A group of young people have been holding a three-day-long sit-in on Yerevan’s Freedom Square to show their support for Artur Sargsyan, the man who drove through a police cordon last summer to deliver food to the opposition gunmen occupying a Yerevan police station and was subsequently jailed on suspicion of aiding the armed group. Speaking to Epress.am on Thursday, one of the organizers of the sit-in, political prisoner Shant Harutyunyan’s son Shahen Harutyunyan, said the demonstrators are being harassed and threatened by police.

On the first and second day of the sit-in, according to Harutyunyan, law enforcement officers went up to the demonstrators and found out their names “for security reasons.” Soon after, many of the young people began receiving university expulsion threats; some of their parents have also been threatened with being fired from their jobs.

Police officers, Harutyunyan continued, have visited the demonstrators’ homes and urged their parents to prohibit their children from going to the Freedom Square. The sit-in organizer, however, refused to give us the demonstrators’ names in fear of further harassment.
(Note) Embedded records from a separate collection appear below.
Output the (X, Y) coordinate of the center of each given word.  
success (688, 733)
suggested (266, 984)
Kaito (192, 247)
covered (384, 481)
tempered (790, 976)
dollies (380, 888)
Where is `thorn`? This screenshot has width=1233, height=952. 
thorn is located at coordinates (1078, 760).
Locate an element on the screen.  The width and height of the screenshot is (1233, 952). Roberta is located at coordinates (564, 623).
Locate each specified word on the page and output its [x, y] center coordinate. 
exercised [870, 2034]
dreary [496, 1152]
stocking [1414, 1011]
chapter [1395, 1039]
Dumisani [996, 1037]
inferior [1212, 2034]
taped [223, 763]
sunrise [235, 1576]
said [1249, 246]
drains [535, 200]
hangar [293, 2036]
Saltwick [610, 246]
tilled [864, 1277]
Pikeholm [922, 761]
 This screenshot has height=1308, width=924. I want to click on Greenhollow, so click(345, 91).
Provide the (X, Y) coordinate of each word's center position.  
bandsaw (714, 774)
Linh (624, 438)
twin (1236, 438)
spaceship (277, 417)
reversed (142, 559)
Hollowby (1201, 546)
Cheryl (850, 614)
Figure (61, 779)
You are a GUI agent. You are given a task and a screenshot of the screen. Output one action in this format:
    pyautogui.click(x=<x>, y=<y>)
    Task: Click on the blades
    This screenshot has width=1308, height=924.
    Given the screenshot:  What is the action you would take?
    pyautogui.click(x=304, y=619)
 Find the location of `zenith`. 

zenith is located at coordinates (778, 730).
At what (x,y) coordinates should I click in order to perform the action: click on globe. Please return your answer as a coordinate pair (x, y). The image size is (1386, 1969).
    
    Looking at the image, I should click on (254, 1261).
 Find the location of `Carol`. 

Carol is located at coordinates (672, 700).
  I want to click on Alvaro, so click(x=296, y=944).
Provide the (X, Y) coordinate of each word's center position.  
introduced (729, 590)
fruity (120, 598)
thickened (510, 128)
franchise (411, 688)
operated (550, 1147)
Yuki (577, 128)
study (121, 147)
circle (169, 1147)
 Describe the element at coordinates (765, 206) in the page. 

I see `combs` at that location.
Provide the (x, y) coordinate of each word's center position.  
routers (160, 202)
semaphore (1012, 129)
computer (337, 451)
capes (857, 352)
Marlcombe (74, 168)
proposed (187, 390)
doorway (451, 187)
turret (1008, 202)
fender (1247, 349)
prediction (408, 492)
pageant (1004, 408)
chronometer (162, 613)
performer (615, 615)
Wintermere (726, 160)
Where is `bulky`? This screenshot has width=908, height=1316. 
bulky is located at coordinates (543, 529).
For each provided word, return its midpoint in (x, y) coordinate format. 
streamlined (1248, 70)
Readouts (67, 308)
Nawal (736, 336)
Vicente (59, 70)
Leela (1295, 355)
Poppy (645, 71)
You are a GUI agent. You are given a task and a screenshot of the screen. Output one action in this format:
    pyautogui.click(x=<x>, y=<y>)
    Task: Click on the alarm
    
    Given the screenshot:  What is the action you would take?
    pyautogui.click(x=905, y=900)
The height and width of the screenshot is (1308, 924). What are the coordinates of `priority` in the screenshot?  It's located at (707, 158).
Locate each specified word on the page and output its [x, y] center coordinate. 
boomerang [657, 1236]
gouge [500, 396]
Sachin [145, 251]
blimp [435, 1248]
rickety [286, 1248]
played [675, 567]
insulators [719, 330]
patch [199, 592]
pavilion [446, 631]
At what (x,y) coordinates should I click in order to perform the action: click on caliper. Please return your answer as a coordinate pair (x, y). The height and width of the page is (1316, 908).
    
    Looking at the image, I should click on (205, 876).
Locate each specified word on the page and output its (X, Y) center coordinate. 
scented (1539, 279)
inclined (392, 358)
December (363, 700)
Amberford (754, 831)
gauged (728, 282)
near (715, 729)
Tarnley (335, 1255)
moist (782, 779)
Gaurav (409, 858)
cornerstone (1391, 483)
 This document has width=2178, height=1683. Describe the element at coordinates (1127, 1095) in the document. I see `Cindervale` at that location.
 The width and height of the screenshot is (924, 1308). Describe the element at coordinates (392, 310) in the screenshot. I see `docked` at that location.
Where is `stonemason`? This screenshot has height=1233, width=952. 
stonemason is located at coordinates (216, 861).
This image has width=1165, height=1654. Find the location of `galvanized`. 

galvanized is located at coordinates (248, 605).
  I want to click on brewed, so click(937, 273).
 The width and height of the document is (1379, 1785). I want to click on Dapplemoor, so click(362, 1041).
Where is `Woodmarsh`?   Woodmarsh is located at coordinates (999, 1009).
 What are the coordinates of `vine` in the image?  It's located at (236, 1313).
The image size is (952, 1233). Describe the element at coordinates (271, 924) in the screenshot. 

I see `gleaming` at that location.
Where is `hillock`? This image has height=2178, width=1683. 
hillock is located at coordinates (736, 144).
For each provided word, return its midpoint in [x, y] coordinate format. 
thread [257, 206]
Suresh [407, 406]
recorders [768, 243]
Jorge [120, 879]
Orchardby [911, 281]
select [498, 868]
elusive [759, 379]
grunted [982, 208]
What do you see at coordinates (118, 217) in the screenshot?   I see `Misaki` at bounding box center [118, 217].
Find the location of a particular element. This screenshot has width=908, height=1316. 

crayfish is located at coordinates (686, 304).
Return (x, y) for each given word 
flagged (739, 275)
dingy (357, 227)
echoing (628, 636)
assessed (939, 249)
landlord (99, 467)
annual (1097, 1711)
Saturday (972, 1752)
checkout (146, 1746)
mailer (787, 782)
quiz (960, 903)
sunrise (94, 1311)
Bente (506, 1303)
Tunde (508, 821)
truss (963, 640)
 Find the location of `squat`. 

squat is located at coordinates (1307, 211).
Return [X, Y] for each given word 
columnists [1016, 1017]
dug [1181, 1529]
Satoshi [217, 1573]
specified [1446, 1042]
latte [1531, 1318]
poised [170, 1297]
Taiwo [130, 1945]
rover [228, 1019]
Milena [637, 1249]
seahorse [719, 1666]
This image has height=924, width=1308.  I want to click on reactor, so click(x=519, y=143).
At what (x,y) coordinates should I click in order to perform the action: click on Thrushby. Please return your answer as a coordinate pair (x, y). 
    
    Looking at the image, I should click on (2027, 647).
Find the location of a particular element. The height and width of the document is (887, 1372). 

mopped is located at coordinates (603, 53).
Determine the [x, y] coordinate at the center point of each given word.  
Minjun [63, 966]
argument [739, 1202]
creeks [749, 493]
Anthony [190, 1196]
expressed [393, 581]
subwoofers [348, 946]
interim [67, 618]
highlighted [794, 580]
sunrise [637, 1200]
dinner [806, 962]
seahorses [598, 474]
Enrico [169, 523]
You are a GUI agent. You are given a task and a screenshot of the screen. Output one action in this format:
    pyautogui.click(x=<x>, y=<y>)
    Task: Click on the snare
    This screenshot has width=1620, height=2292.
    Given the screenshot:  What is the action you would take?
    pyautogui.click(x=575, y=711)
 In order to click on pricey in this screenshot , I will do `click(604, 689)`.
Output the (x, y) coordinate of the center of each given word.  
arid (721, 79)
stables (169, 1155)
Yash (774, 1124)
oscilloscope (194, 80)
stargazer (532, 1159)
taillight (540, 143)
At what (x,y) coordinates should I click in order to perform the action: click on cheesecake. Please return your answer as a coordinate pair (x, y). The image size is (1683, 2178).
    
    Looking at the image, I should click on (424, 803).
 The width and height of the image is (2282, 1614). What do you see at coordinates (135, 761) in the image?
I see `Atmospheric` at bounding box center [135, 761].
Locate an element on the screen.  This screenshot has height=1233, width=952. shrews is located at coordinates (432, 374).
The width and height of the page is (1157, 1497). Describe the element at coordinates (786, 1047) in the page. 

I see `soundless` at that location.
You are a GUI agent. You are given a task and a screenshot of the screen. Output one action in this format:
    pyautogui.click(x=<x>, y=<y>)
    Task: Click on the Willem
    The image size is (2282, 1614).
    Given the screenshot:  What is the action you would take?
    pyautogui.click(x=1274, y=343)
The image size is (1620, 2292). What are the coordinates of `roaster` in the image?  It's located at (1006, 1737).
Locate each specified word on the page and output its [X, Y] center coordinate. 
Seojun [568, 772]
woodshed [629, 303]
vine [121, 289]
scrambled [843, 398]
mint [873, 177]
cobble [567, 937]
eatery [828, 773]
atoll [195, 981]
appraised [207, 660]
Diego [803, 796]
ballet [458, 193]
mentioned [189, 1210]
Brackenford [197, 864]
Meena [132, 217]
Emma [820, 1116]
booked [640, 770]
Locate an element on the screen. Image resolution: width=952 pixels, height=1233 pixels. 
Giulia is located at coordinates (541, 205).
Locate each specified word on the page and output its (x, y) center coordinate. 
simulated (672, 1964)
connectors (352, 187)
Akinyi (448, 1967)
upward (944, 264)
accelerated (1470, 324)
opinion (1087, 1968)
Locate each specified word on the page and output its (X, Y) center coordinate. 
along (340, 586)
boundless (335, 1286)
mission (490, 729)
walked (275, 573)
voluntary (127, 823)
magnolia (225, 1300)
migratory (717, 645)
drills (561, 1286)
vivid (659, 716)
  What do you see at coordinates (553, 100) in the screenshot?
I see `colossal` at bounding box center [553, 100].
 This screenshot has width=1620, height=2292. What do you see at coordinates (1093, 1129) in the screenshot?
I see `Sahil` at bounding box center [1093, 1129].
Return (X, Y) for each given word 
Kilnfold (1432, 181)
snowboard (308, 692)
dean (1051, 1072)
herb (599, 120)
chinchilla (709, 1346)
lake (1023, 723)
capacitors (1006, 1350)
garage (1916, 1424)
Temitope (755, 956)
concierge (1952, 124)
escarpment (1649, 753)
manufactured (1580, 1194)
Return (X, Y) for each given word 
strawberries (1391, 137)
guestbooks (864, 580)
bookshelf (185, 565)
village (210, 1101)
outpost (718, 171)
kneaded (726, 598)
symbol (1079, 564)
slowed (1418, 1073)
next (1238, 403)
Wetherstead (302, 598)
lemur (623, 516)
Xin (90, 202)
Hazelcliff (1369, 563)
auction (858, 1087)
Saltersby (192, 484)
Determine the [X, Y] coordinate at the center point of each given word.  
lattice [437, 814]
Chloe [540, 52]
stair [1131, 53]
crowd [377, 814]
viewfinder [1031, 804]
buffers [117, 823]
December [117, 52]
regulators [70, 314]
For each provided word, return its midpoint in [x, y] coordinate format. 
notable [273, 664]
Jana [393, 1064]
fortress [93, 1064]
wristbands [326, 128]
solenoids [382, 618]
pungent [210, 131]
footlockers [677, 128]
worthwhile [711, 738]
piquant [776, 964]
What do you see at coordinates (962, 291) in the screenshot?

“There is a girl from Gyumri whose parents are abroad. [Police] have called and told them they would resort to ‘extreme measures’ if their daughter did not end her sit-in. Then they detained her uncle and her cousin and told her to sign a document that she would stop going to the Square. Only then, police said, her relatives would be released,” Harutyunyan said.

He added that he has personally not been threatened yet; “They haven’t directly targeted me. I guess it’s their way of making sure I am left with no one by my side on the Square.”